WASHINGTON — Researchers tracking social media and Web searches have detected outbreaks of the flu and rare diseases in Latin America by up to two weeks before they were reported by local news media or government health agencies, a U.S. intelligence official told USA TODAY.
Working at a series of universities and companies around the country, the researchers are part of a program led by the Intelligence Advanced Research Projects Agency (IARPA) that is aimed at anticipating critical societal events, such as disease outbreaks, violent uprisings or economic crises before they appear in the news.
"The goal is to use publicly available information to predict events, such as political violence, disease outbreaks and economic crises," said Jason Matheny, program manager of IARPA's Open Source Indicators program. "We're using leading indicators like social media, Web search trends, Wikipedia in order to identify the events. We're looking at flu outbreaks or other signs of unrest in a population."
IARPA's goal, Matheny said, is to inform U.S. policymakers about major events early enough to make more of a difference. Too often, he said, public announcements of disease outbreaks come too late. Intelligence analysts with access to a system able to eliminate the clutter that's common in open source data may be able to get a jump on disease outbreaks or other problems.
For example, analysts monitoring Web searches for information in a given country about the symptoms of a disease such as cholera might determine that residents of that country are experiencing an outbreak. Taken alone, that may not mean much, but when combined with data such as canceled restaurant reservations on sites like Open Table, the data may signal a larger health emergency.

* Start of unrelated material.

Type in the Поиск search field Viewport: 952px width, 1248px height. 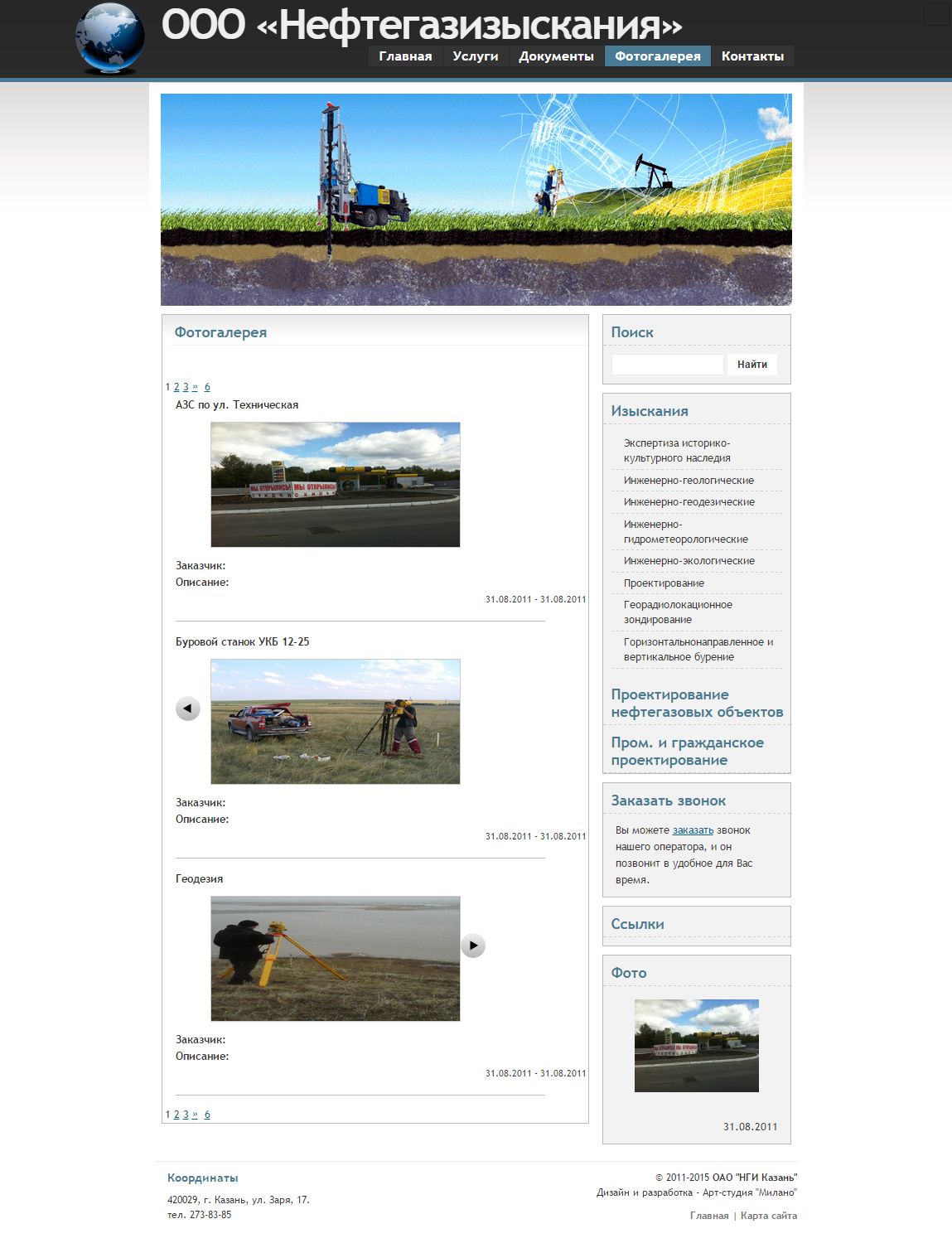pos(667,365)
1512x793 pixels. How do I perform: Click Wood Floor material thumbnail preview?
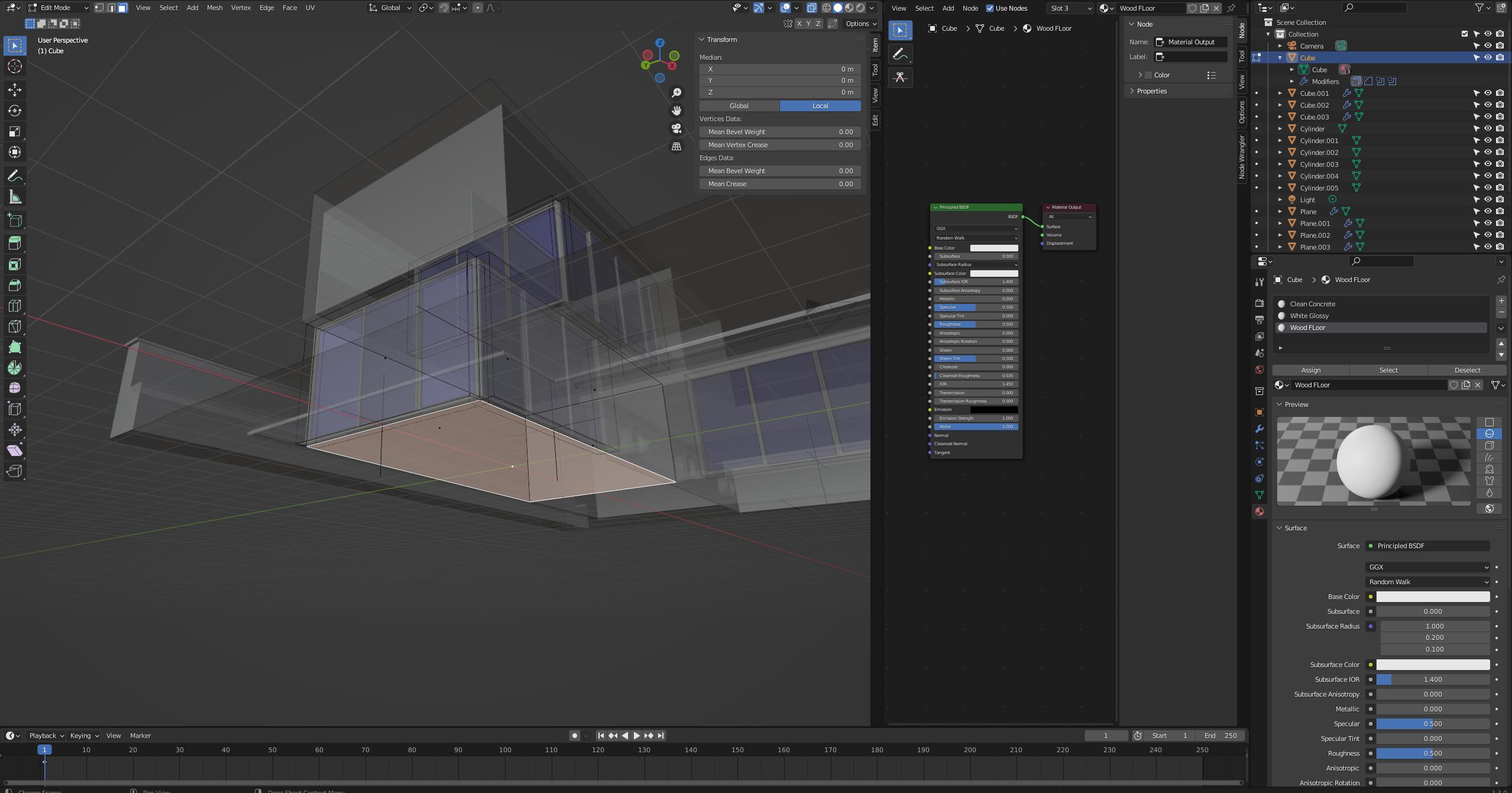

"The early information is critical in detecting the problem and getting people treatment," Matheny said. "One of the goals of this is provide that kind of early warning system. It can protect U.S. citizens abroad or enable the government to issue travel advisories about certain places."
While Matheny would not disclose the cost of the program, officials at Virginia Tech, which is part of the research team, said it was part of a three-year, $13.36 million program. Matheny said the research has another year left. Other participants, IARPA documents show, are the University of Maryland, Cornell University, Harvard Medical School, San Diego State University and CACI and Basis Technology, two military contractors.
Last week, IARPA issued a request for information looking for potential researchers to help code the torrent of societal events they collect as part of the open source indicators program.
All of the information analyzed by the IARPA researchers is open source, which means it is publicly available and not classified. Although the intelligence community's image is of clandestine operatives working in dangerous locations, open source information is a growing part of what analysts use to paint a more accurate picture of what is happening around the world.
IARPA is the intelligence community's version of the Defense Advanced Research Projects Agency (DARPA), which performs much of the military's research into technology to make better weapons or improve medical treatments. The agency says it "invests in high-risk, high-payoff research programs that have the potential to provide the United States with an overwhelming intelligence advantage over future adversaries" and reports to the director of National Intelligence.
Despite its early success in anticipating events, Matheny said, IARPA is concerned about what it calls "model drift," in which a system designed to track data in one location might provide incorrect information about another country. In late January, IARPA issued a request for research proposals to stop model drift.
"The model drift is to protect us from having a program become outdated," Matheny said. "Say you had a model that allowed you to track disease outbreaks that was designed and used in 2014. But now it's 2016. How confident can you be that it works as it was designed to? That's a problem with model drift.